AI-powered talent sourcing agent. CLI tool that runs an intelligent intake conversation, discovers candidates across multiple data sources, enriches and scores them with full evidence transparency, and pushes results to existing workflow tools.
- Language: TypeScript (strict mode)
- Monorepo: Turborepo
- Runtime: Node.js
- Package manager: pnpm (workspace protocol)
- Test runner: vitest
- Linter: ESLint + Prettier
sourcerer/
├── packages/
│ ├── core/ # Pipeline engine, interfaces, identity resolution, types
│ ├── intake/ # Interactive intake engine, conversation, content research
│ ├── adapters/ # Data source adapters (each independently installable)
│ │ ├── adapter-exa/
│ │ ├── adapter-github/
│ │ ├── adapter-x/
│ │ ├── adapter-hunter/
│ │ └── (future: adapter-pearch, adapter-pdl, adapter-contactout)
│ ├── scoring/ # Scoring engine, signal extraction, narrative generation
│ ├── output/ # Output adapters
│ │ ├── output-json/
│ │ ├── output-csv/
│ │ ├── output-markdown/
│ │ ├── output-notion/
│ │ └── (future: output-sheets)
│ └── ai/ # LLM abstraction layer, prompt templates, response caching
├── apps/
│ └── cli/ # Interactive CLI application
└── docs/
├── specs/ # Design specifications
├── roadmap.md # V1 product roadmap (phased)
├── hardening-roadmap-2026-04-16.md # Security/privacy/correctness audit backlog
└── OVERNIGHT_AGENT.md # Autonomous tech-debt agent prompt
| Question | File |
|---|---|
| What's the next task? | ROADMAP.md — first unchecked item |
| How do I implement hardening item X? | docs/hardening-roadmap-2026-04-16.md §X |
| What's the product V1 plan? | docs/roadmap.md |
| What's the design? | docs/specs/2026-03-20-sourcerer-design.md |
| What happened last session? | PROGRESS.md |
| What's being tracked for the overnight agent? | gh issue list --label tech-debt |
| How does the overnight agent work? | docs/OVERNIGHT_AGENT.md |
| Setting up a new machine? | Machine Setup section below |
pnpm install # Install all dependencies
pnpm build # Build all packages (turbo, topological order)
pnpm test # Run all tests (turbo, vitest per package)
pnpm lint # Lint all packages (turbo)
pnpm dev # Dev mode (turbo)
pnpm typecheck # Type-check all packages
pnpm clean # Remove all dist/ and tsbuildinfoMost of what you need lands with git clone + pnpm install.
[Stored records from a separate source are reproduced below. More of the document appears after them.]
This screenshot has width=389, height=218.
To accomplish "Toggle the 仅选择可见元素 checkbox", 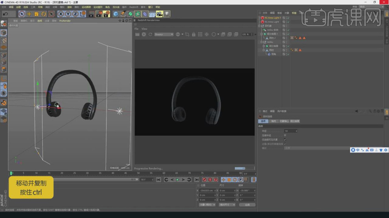I will (x=285, y=139).
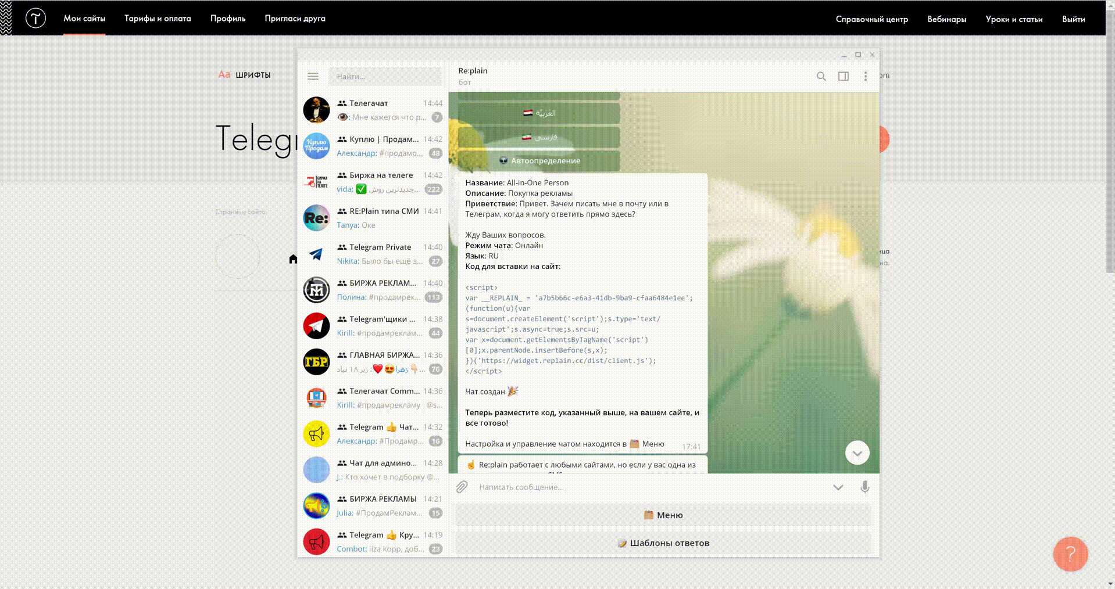Open the three-dot chat options menu
The width and height of the screenshot is (1115, 589).
[865, 76]
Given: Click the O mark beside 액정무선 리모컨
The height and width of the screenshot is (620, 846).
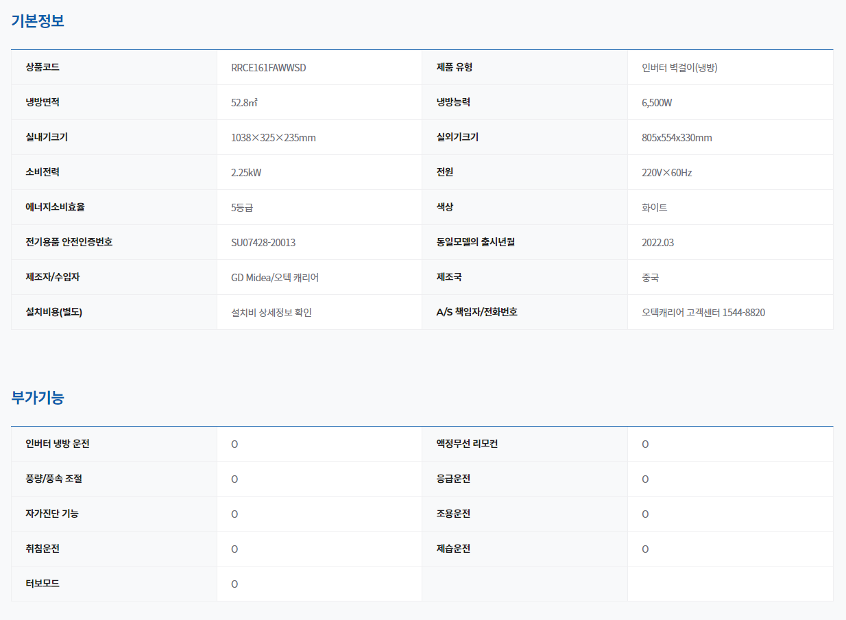Looking at the screenshot, I should [x=645, y=444].
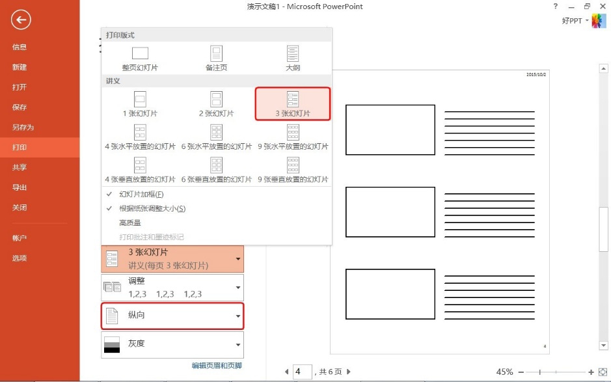The image size is (611, 382).
Task: Toggle the 幻灯片加框 option
Action: [141, 194]
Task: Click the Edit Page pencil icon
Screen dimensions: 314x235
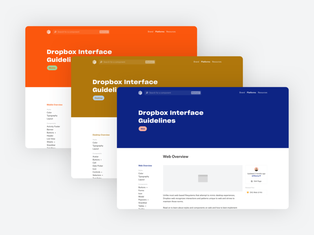Action: (x=251, y=181)
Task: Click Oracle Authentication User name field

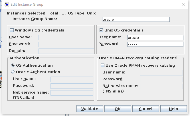Action: click(72, 79)
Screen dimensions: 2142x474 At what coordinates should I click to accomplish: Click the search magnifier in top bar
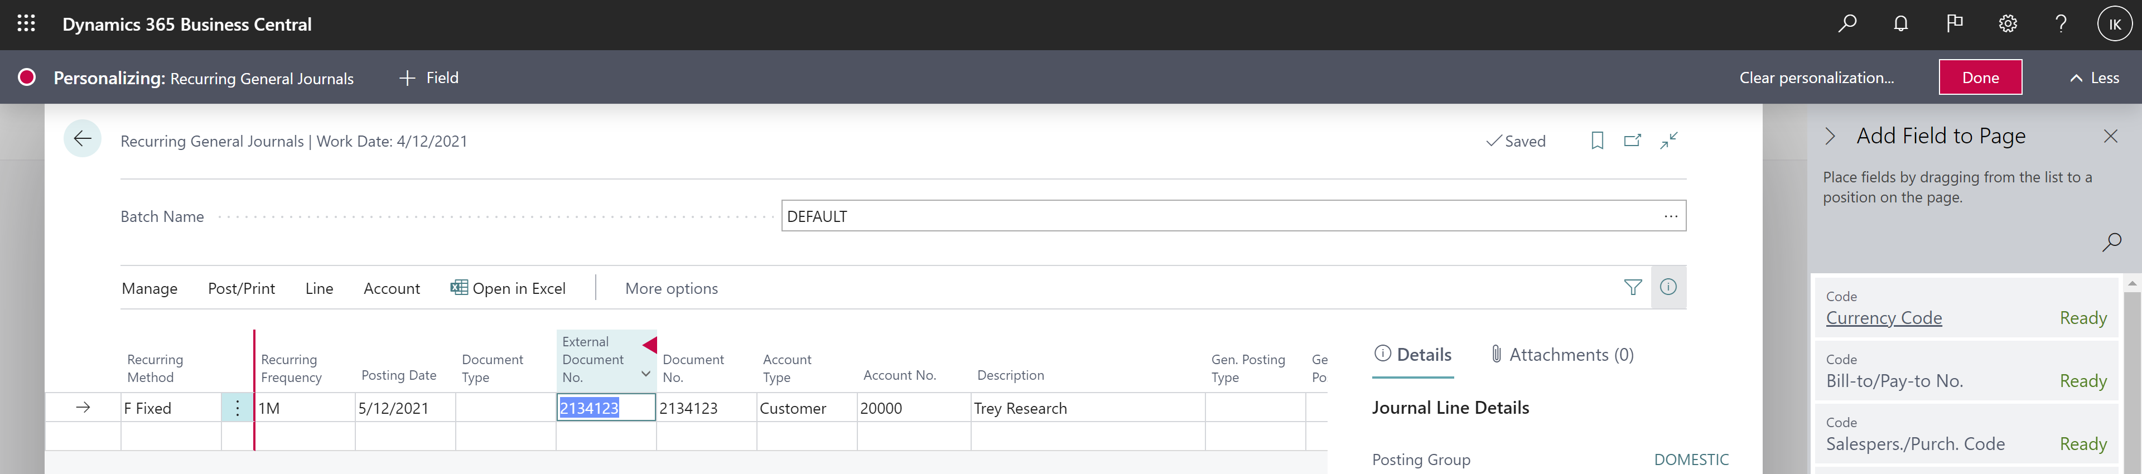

A few things are intentionally per-machine and need to be provisioned manually — keys live outside the repo by design, and per-machine state would only confuse a sync.
All source, tests, prompts, docs, the overnight agent prompt, and the hardening roadmap. After pnpm install && pnpm build && pnpm test you have a working, tested codebase.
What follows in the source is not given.